══ Records for the exercise

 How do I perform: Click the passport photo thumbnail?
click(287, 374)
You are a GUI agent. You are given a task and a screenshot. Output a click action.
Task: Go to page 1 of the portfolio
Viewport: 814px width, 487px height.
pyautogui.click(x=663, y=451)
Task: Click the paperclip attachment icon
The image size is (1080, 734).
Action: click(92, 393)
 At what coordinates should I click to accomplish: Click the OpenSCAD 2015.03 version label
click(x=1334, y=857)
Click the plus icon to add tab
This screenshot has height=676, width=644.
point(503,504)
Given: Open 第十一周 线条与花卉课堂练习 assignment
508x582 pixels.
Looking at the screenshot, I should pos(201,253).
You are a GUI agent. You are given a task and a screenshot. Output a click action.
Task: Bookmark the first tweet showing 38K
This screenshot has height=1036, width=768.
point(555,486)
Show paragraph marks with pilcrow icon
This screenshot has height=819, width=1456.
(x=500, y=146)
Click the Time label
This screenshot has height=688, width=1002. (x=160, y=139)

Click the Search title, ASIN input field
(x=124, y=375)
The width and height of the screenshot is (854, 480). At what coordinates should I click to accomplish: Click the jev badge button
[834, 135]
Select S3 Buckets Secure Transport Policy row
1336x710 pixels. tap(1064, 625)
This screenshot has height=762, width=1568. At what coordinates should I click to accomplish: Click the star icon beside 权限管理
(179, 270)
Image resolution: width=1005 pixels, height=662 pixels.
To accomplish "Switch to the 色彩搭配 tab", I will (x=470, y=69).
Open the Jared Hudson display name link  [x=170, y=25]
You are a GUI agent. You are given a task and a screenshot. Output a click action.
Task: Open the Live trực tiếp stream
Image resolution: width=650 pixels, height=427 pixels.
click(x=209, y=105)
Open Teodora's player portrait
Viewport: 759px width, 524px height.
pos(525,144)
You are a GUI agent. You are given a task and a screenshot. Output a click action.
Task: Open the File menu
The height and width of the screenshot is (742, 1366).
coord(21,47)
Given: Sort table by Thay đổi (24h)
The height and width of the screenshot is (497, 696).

════

-- What you will do --
All of the entries need to be given again, word for word.

-- Your solution --
 How do I perform: Click the passport photo thumbnail?
click(287, 374)
You are a GUI agent. You are given a task and a screenshot. Output a click action.
Task: Go to page 1 of the portfolio
Viewport: 814px width, 487px height.
pyautogui.click(x=663, y=451)
Task: Click the paperclip attachment icon
The image size is (1080, 734).
Action: click(92, 393)
 At what coordinates should I click to accomplish: Click the OpenSCAD 2015.03 version label
click(x=1334, y=857)
Click the plus icon to add tab
This screenshot has height=676, width=644.
point(503,504)
Given: Open 第十一周 线条与花卉课堂练习 assignment
508x582 pixels.
Looking at the screenshot, I should pos(201,253).
You are a GUI agent. You are given a task and a screenshot. Output a click action.
Task: Bookmark the first tweet showing 38K
This screenshot has height=1036, width=768.
point(555,486)
Show paragraph marks with pilcrow icon
This screenshot has height=819, width=1456.
(x=500, y=146)
Click the Time label
This screenshot has height=688, width=1002. (x=160, y=139)

Click the Search title, ASIN input field
(x=124, y=375)
The width and height of the screenshot is (854, 480). At what coordinates should I click to accomplish: Click the jev badge button
[834, 135]
Select S3 Buckets Secure Transport Policy row
1336x710 pixels. tap(1064, 625)
This screenshot has height=762, width=1568. At what coordinates should I click to accomplish: Click the star icon beside 权限管理
(179, 270)
Image resolution: width=1005 pixels, height=662 pixels.
To accomplish "Switch to the 色彩搭配 tab", I will (x=470, y=69).
Open the Jared Hudson display name link  [x=170, y=25]
You are a GUI agent. You are given a task and a screenshot. Output a click action.
Task: Open the Live trực tiếp stream
Image resolution: width=650 pixels, height=427 pixels.
click(x=209, y=105)
Open Teodora's player portrait
Viewport: 759px width, 524px height.
pos(525,144)
You are a GUI agent. You are given a task and a screenshot. Output a click action.
Task: Open the File menu
The height and width of the screenshot is (742, 1366).
coord(21,47)
Given: Sort table by Thay đổi (24h)
The height and width of the screenshot is (497, 696).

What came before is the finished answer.